### Task details
Only the lines from the top of the records below through the line containing "Task: Click the تسجيل الدخول sign-in button" should be printed, exactly and without pictures.

[Screenshot grounding data]
((
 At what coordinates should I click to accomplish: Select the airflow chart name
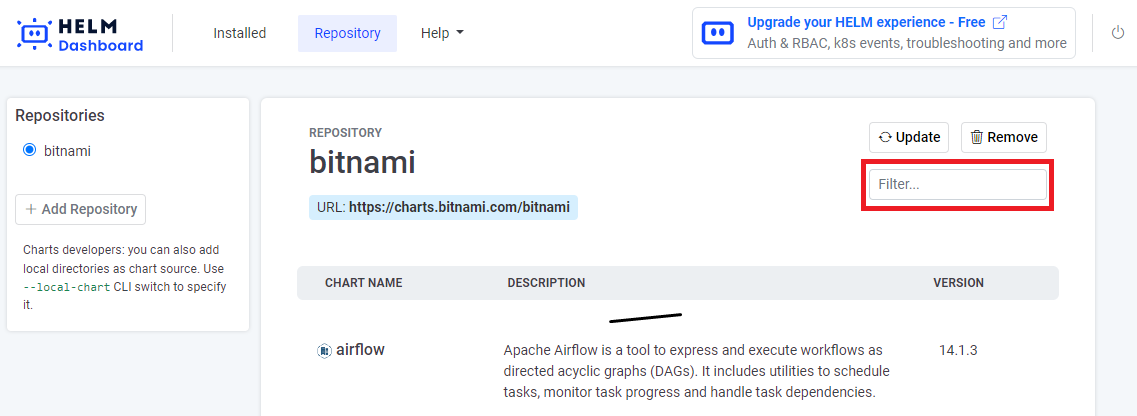click(x=360, y=350)
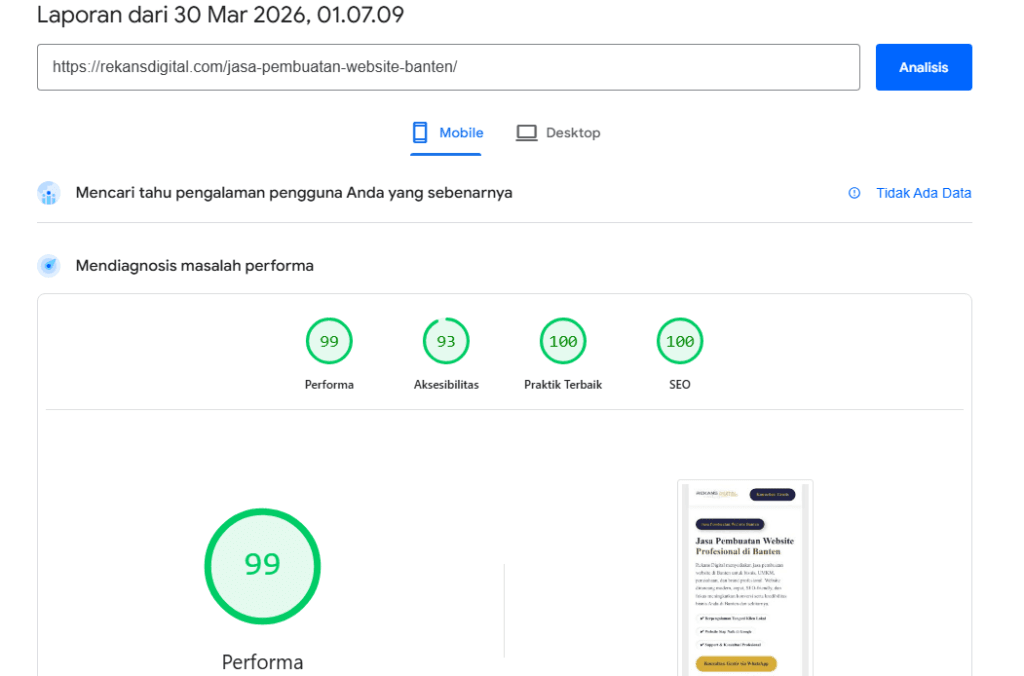1024x676 pixels.
Task: Click the performance diagnosis section icon
Action: coord(49,266)
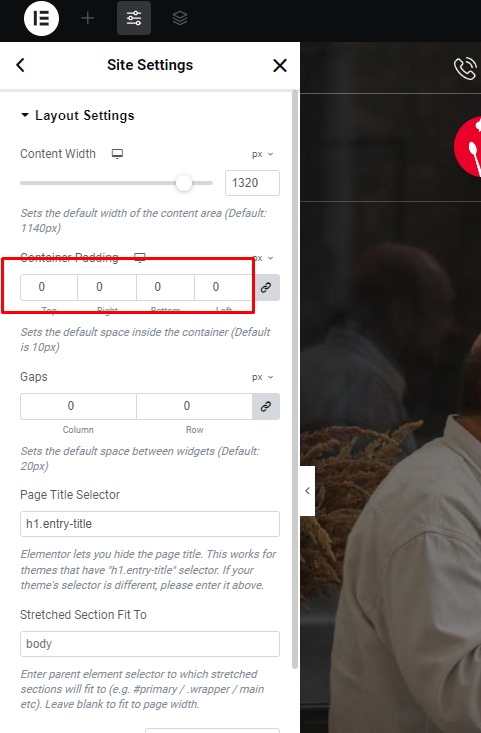The width and height of the screenshot is (481, 733).
Task: Open the Content Width px unit dropdown
Action: coord(262,154)
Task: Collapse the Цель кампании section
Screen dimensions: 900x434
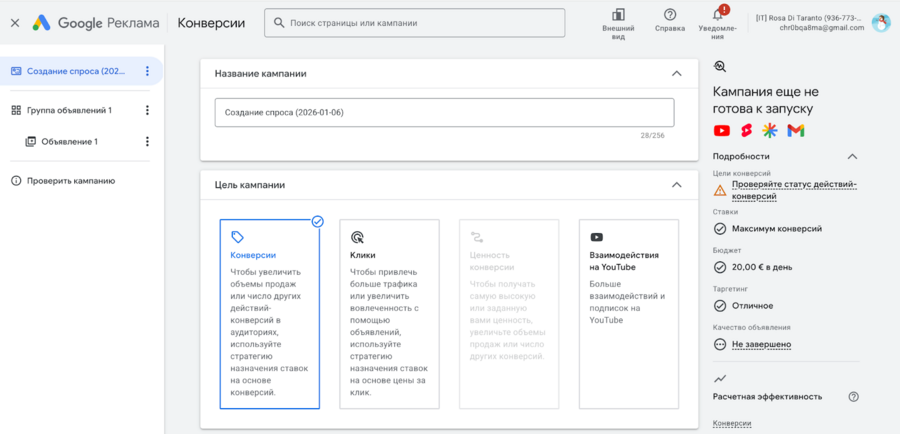Action: [677, 185]
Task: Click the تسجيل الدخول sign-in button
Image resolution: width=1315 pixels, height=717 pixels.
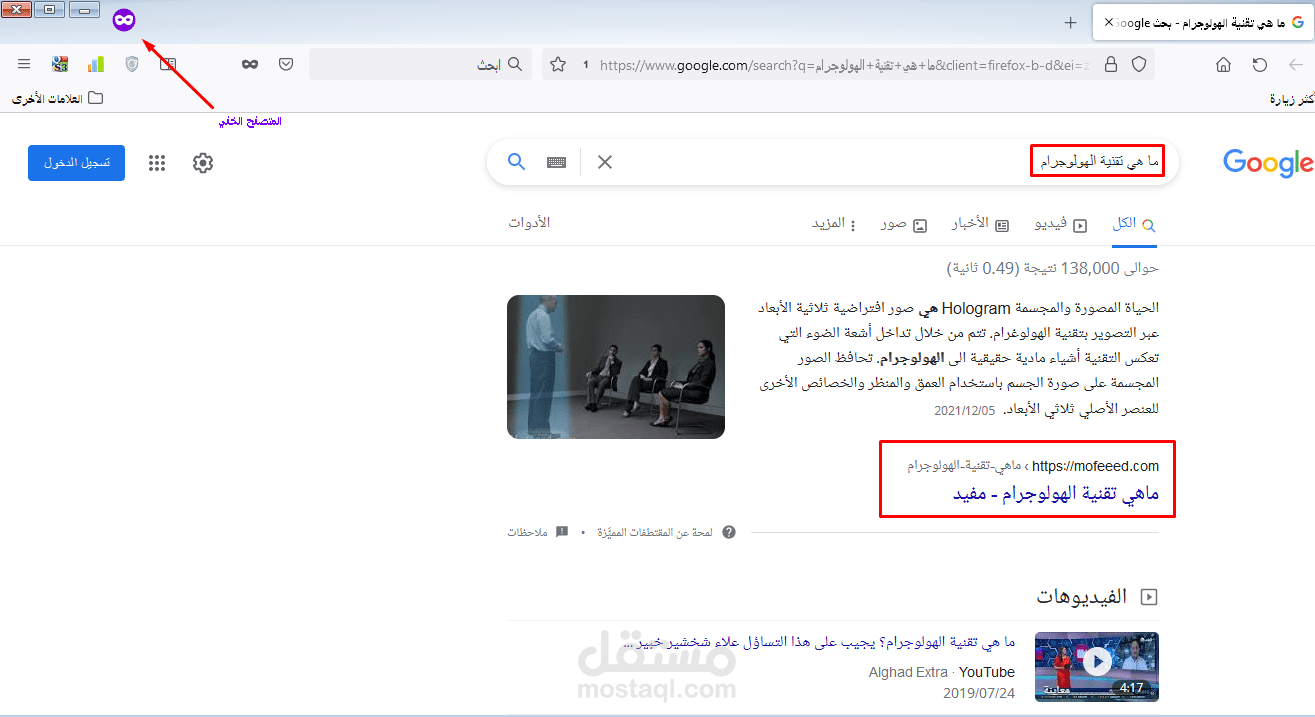Action: (76, 162)
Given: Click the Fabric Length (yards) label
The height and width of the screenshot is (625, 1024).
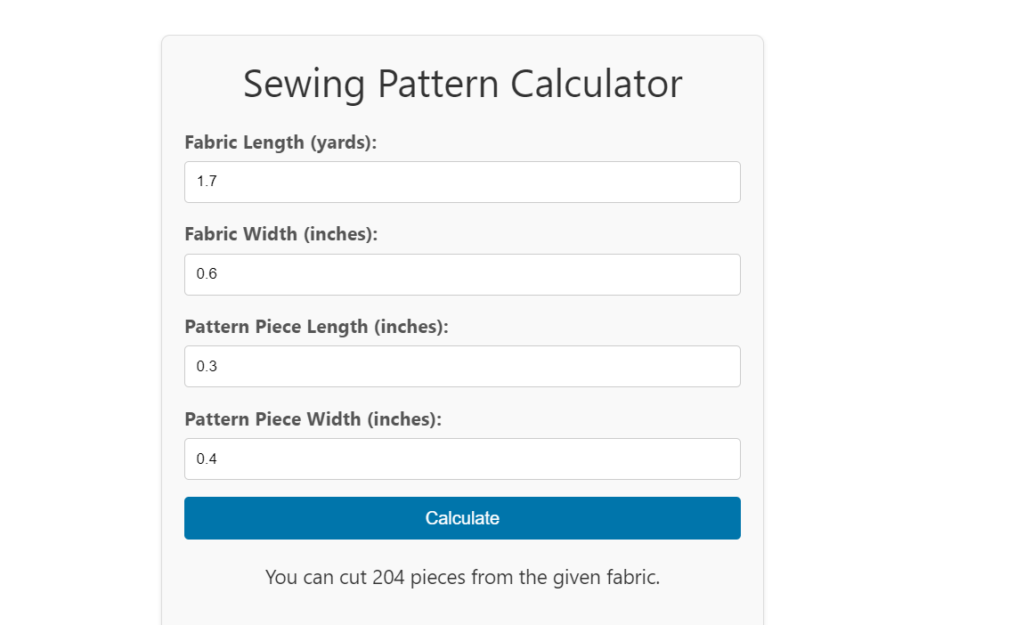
))
### Answer space
 At what coordinates should I click to accomplish: Select the airflow chart name
click(x=360, y=350)
1024x676 pixels.
Task: Click the performance diagnosis section icon
Action: coord(49,266)
The width and height of the screenshot is (481, 733).
Task: Open the Content Width px unit dropdown
Action: coord(262,154)
Task: Collapse the Цель кампании section
Screen dimensions: 900x434
Action: [677, 185]
Task: Click the تسجيل الدخول sign-in button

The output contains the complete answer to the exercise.